Artistic director Carla Peterson spoke eloquently about DTW’s mission to nurture dance artists at the beginning of their careers. Bill T. Jones, who was in the audience and who will be merging his company with DTW (click here if you missed that bit of news) knows all about this. Some of his earliest works were done at DTW (mine too). So the merger bodes well for the future of DTW, or rather, in its new incarnation, New York Live Arts.

 

On to the dances. David Parker and the Bang Group’s Bang, from his first performance on Fresh Tracks, was wonderfully thuddy. Like a pair of kindergarteners making trouble at naptime, Jeffrey Kazin and Nic Petry went from just banging on the floor to an intertwined duet in glorious awkwardness. Their blunt movement worried us just enough to wonder: Would one of them clunk a head on the floor hard enough to cause damage?
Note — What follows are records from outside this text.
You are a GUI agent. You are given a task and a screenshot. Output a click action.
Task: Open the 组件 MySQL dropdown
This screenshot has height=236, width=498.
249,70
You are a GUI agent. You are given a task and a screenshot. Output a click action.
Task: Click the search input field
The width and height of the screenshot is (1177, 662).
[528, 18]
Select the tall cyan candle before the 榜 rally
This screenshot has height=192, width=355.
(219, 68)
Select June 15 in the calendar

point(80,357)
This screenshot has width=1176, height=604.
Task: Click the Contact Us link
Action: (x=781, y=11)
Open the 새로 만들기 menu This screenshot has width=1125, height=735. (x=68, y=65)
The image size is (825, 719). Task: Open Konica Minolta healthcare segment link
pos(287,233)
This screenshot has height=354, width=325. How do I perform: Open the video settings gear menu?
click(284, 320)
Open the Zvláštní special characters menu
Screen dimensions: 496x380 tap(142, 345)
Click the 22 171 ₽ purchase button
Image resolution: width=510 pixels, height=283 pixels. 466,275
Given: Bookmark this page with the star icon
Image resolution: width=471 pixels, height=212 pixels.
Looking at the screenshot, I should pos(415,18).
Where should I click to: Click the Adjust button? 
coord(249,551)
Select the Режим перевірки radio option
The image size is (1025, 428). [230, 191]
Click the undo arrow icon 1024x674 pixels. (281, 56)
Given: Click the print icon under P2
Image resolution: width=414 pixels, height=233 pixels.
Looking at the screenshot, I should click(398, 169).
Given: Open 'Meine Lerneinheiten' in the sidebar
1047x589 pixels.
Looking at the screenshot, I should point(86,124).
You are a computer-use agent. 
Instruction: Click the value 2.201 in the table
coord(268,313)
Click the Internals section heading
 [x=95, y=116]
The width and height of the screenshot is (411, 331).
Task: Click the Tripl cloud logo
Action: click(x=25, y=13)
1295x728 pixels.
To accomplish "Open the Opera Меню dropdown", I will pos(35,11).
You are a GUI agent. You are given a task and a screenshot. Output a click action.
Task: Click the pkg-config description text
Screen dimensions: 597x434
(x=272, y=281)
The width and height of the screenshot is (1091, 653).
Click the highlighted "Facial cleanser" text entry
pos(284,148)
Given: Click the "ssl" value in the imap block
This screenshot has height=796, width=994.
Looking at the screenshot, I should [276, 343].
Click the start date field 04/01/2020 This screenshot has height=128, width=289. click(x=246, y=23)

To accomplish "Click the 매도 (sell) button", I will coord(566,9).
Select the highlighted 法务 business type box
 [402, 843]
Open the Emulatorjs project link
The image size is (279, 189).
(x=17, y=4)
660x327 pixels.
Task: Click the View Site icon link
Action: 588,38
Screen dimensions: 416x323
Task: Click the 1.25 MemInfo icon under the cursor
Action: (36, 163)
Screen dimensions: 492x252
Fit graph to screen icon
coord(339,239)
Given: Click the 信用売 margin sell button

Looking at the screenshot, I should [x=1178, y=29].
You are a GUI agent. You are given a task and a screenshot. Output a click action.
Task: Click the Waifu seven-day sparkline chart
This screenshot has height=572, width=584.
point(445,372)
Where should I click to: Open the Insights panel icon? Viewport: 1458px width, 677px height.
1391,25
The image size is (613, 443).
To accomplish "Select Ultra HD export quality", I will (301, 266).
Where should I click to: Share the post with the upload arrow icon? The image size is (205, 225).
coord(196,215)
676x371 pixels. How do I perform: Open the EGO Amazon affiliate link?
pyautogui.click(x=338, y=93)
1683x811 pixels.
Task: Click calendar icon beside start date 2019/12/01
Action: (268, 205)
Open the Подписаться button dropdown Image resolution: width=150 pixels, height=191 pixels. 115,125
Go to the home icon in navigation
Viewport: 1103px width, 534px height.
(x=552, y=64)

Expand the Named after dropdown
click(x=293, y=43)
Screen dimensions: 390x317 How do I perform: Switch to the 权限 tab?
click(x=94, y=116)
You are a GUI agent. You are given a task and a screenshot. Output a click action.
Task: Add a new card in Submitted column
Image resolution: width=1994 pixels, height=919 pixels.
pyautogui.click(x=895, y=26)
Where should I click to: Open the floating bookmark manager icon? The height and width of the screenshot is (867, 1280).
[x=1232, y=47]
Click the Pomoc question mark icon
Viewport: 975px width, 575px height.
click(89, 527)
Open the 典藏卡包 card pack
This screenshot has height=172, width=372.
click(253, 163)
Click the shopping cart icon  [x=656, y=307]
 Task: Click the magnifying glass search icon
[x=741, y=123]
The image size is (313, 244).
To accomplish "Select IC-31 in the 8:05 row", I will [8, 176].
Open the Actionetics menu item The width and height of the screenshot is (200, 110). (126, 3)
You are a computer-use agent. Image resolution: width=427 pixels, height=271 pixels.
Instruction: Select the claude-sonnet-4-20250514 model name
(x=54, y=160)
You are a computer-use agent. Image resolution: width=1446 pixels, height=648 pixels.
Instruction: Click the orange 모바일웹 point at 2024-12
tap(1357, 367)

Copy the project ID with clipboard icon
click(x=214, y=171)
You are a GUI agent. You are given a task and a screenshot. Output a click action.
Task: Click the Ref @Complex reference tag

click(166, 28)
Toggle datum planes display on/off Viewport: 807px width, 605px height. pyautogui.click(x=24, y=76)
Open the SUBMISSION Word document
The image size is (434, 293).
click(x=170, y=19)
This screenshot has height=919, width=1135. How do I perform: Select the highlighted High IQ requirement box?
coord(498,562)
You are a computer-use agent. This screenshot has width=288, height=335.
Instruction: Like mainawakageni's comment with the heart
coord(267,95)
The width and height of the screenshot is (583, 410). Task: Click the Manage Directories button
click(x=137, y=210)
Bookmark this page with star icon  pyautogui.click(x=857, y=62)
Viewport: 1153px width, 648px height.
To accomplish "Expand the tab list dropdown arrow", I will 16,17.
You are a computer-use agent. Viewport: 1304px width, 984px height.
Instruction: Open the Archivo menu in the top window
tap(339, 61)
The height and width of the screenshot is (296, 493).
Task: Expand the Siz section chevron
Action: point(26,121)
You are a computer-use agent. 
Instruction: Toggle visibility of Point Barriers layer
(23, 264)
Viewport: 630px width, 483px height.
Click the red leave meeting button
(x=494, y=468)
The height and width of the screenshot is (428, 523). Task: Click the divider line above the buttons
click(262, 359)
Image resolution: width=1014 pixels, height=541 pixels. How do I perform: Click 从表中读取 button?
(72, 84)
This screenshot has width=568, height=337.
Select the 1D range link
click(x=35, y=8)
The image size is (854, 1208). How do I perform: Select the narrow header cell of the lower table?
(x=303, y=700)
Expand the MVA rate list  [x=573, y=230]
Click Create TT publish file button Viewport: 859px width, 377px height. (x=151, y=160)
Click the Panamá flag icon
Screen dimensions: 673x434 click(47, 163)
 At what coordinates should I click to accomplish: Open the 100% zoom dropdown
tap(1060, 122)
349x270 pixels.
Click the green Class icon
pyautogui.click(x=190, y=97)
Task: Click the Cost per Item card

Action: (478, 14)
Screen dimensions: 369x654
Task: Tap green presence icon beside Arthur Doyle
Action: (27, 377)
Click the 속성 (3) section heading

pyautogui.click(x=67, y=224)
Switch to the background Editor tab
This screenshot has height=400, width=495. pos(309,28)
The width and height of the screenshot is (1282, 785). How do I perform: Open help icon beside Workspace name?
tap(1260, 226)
Were those kisses on the hands (each other’s and their own) affectionate or slapstick? Like all of Parker’s work, the rhythms were part of the fun. Fittingly, this gala honored both Fresh Tracks and David Parker.

 

Ellis Wood is the Julia Roberts of downtown. She’s gorgeous, expressive, luscious, and lit from within. In MOM, an excerpt of a larger solo, she dips and toddles; her deep plié seeps into the floor. Then she suddenly re-arranges as though she just thought of something she’d like her child to take to school. She wallows in her own defiance and then, with a flick of the elbow, lightens up, laughing at herself from within.

 

David Neumann and Doug Elkins’ Testosterone Diversion is as hilarious as its title. They bumble along in their knit caps, tripping, doing soft double takes. When they start dancing—they are both terrific movers—it’s still funny but beautiful too. In their hip hop language, Neumann ripples his arms as fluidly as any swan queen, and Elkins shakes his belly like a hip hop Santa. We ate it up.